Stored data

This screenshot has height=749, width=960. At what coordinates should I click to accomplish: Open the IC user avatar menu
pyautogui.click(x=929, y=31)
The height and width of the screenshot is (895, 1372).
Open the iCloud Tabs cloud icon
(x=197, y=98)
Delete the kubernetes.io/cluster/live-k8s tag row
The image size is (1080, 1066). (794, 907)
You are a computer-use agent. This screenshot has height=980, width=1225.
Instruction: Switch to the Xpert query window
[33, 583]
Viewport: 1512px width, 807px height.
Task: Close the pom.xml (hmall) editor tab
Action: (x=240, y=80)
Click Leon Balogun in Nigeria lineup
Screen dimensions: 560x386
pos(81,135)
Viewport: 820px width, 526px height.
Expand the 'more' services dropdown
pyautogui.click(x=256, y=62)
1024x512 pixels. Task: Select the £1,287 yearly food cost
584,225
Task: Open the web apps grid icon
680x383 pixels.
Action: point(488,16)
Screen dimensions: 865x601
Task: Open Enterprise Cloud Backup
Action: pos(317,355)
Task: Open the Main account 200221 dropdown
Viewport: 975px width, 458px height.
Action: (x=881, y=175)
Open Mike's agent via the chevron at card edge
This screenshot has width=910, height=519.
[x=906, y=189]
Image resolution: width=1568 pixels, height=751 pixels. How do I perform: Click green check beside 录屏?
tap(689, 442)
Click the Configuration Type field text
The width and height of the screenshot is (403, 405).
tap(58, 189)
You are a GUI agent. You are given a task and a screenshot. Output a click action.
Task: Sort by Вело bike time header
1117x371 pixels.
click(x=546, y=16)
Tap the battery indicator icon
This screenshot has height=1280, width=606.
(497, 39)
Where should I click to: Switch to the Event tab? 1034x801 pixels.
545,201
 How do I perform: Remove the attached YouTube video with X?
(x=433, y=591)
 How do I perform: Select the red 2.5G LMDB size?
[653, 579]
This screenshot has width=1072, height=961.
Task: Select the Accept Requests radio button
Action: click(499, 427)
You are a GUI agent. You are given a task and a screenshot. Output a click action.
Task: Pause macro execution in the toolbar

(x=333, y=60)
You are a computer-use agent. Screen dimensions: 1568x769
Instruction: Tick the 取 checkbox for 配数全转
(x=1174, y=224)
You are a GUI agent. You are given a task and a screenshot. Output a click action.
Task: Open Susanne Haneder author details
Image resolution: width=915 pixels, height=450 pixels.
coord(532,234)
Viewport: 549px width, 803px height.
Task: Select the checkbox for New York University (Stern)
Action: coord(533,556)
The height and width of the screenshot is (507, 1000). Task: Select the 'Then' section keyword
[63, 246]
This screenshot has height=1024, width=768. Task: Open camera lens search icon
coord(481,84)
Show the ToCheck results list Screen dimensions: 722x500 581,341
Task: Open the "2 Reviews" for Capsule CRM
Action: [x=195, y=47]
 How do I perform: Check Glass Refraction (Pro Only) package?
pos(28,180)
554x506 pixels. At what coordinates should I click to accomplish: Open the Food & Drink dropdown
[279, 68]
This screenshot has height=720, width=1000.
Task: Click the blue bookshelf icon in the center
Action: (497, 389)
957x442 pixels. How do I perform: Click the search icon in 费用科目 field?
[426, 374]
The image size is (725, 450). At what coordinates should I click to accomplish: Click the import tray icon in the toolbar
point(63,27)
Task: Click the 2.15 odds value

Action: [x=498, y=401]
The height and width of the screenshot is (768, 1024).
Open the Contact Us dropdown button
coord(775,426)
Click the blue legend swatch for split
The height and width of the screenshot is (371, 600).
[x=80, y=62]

AIM OF THE EXERCISE - Would you please write out the entries again exactly?

WORKED SOLUTION -
This screenshot has height=749, width=960. At what coordinates should I click to accomplish: Open the IC user avatar menu
pyautogui.click(x=929, y=31)
The height and width of the screenshot is (895, 1372).
Open the iCloud Tabs cloud icon
(x=197, y=98)
Delete the kubernetes.io/cluster/live-k8s tag row
The image size is (1080, 1066). (794, 907)
You are a computer-use agent. This screenshot has height=980, width=1225.
Instruction: Switch to the Xpert query window
[33, 583]
Viewport: 1512px width, 807px height.
Task: Close the pom.xml (hmall) editor tab
Action: (x=240, y=80)
Click Leon Balogun in Nigeria lineup
Screen dimensions: 560x386
pos(81,135)
Viewport: 820px width, 526px height.
Expand the 'more' services dropdown
pyautogui.click(x=256, y=62)
1024x512 pixels. Task: Select the £1,287 yearly food cost
584,225
Task: Open the web apps grid icon
680x383 pixels.
Action: point(488,16)
Screen dimensions: 865x601
Task: Open Enterprise Cloud Backup
Action: pos(317,355)
Task: Open the Main account 200221 dropdown
Viewport: 975px width, 458px height.
Action: (x=881, y=175)
Open Mike's agent via the chevron at card edge
This screenshot has width=910, height=519.
[x=906, y=189]
Image resolution: width=1568 pixels, height=751 pixels. How do I perform: Click green check beside 录屏?
tap(689, 442)
Click the Configuration Type field text
The width and height of the screenshot is (403, 405).
tap(58, 189)
You are a GUI agent. You are given a task and a screenshot. Output a click action.
Task: Sort by Вело bike time header
1117x371 pixels.
click(x=546, y=16)
Tap the battery indicator icon
This screenshot has height=1280, width=606.
(497, 39)
Where should I click to: Switch to the Event tab? 1034x801 pixels.
545,201
 How do I perform: Remove the attached YouTube video with X?
(x=433, y=591)
 How do I perform: Select the red 2.5G LMDB size?
[653, 579]
This screenshot has width=1072, height=961.
Task: Select the Accept Requests radio button
Action: click(499, 427)
You are a GUI agent. You are given a task and a screenshot. Output a click action.
Task: Pause macro execution in the toolbar

(x=333, y=60)
You are a computer-use agent. Screen dimensions: 1568x769
Instruction: Tick the 取 checkbox for 配数全转
(x=1174, y=224)
You are a GUI agent. You are given a task and a screenshot. Output a click action.
Task: Open Susanne Haneder author details
Image resolution: width=915 pixels, height=450 pixels.
coord(532,234)
Viewport: 549px width, 803px height.
Task: Select the checkbox for New York University (Stern)
Action: coord(533,556)
The height and width of the screenshot is (507, 1000). Task: Select the 'Then' section keyword
[63, 246]
This screenshot has height=1024, width=768. Task: Open camera lens search icon
coord(481,84)
Show the ToCheck results list Screen dimensions: 722x500 581,341
Task: Open the "2 Reviews" for Capsule CRM
Action: [x=195, y=47]
 How do I perform: Check Glass Refraction (Pro Only) package?
pos(28,180)
554x506 pixels. At what coordinates should I click to accomplish: Open the Food & Drink dropdown
[279, 68]
This screenshot has height=720, width=1000.
Task: Click the blue bookshelf icon in the center
Action: (497, 389)
957x442 pixels. How do I perform: Click the search icon in 费用科目 field?
[426, 374]
The image size is (725, 450). At what coordinates should I click to accomplish: Click the import tray icon in the toolbar
point(63,27)
Task: Click the 2.15 odds value

Action: [x=498, y=401]
The height and width of the screenshot is (768, 1024).
Open the Contact Us dropdown button
coord(775,426)
Click the blue legend swatch for split
The height and width of the screenshot is (371, 600).
[x=80, y=62]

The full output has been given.